Guru Finance reported (via Yahoo News) that the company’s longer-term prospects look promising. The management anticipates that its domestic member base will sooner or later peak between 60-90 million subscribers, indicating a surge of 47 million. The company’s international subscribers are rising at a good pace.
“Going forward, international growth will be key for Netflix and investors should keep a close watch on the company’s international prospects,” Guru Finance’s Naman Shukla writes.
Netflix Will Grow Outside US
For the third quarter, Netflix expects to add just 400,000 new paid subscribers in the United States and 2.1 million internationally. A new report suggests that a majority of the company’s subscribers will be international in the next two years. It’s global subscriber base will actually outpace U.S. subscribers by the year 2018. IHS Markit, a data analytics firm, said in a report that the streaming service’s total user count will be dominated by international users. By 2020, Netflix will have roughly 75 million international users. In that same year, its global revenues will exceed $13 billion, with more than half (53%) of that coming from international markets. The U.S. streaming market will generate $6.2 billion in revenues.

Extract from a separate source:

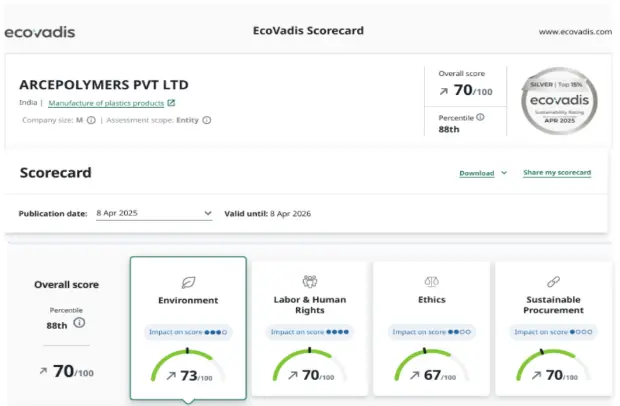Open the Publication date dropdown
This screenshot has width=620, height=406.
click(153, 213)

The online streaming service expanded to more than more than 130 new countries including India early this year. It has 81 million customers across 190 countries.

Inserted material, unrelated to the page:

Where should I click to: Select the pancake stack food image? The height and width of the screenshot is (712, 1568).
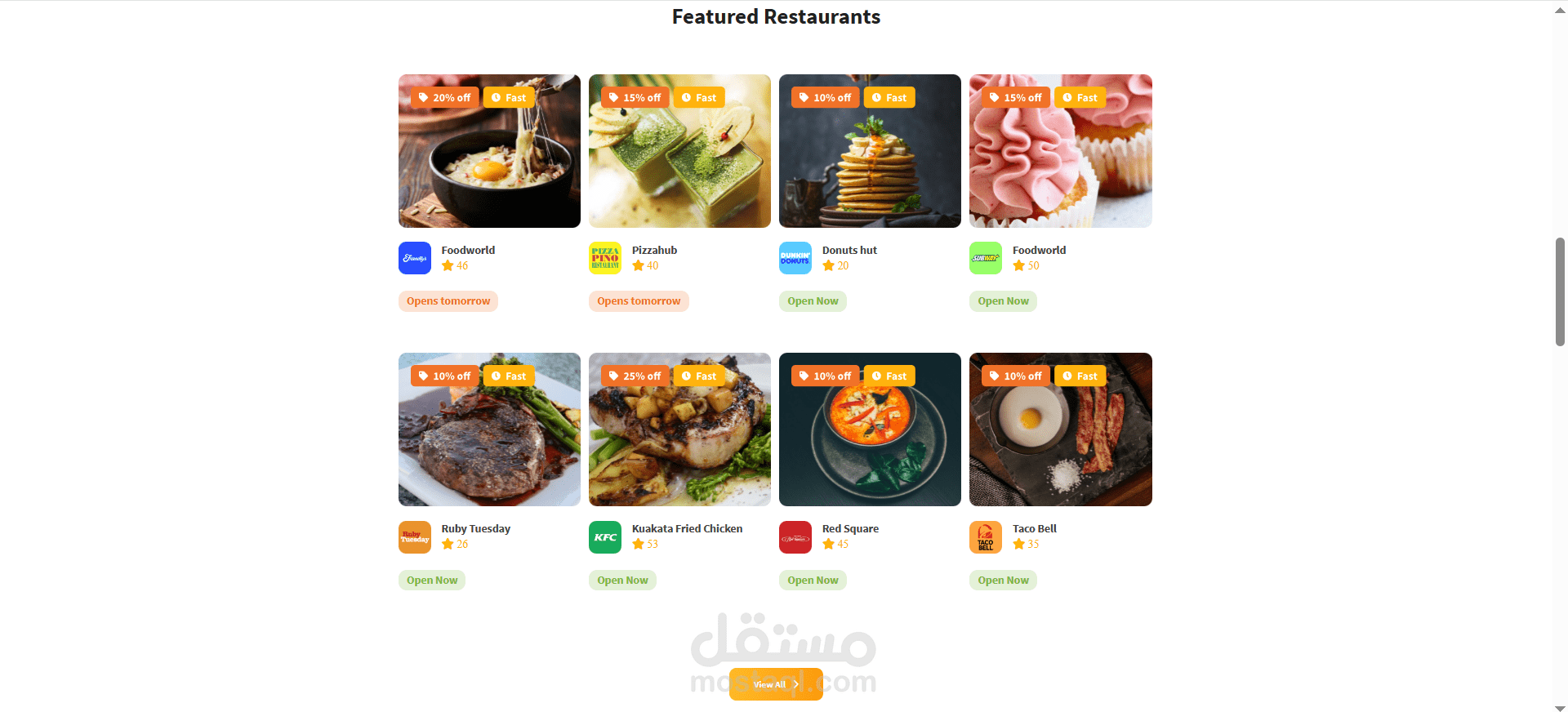[x=870, y=151]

Netflix, Inc. recently announced that it will produce an original content for the Indian market. The streaming service’s first production, a crime drama series, is adaptation of the 2006 best-seller “Sacred Games” by Vikram Chandra. It will shot on location in India and produced by Phantom Films, a local production company.
The streaming giant is looking for ways to enter the China market. The company’s Chief Content Officer Ted Sarandos believes that the company can break into the complex Chinese market without a local partner.
During the past 30 days, the stock’s has gained 10.82%. The expansion into international markets escpially in China will be key for Netflix and it may push the stock to much higher levels.
Disclosure: I don’t hold a position in Netflix.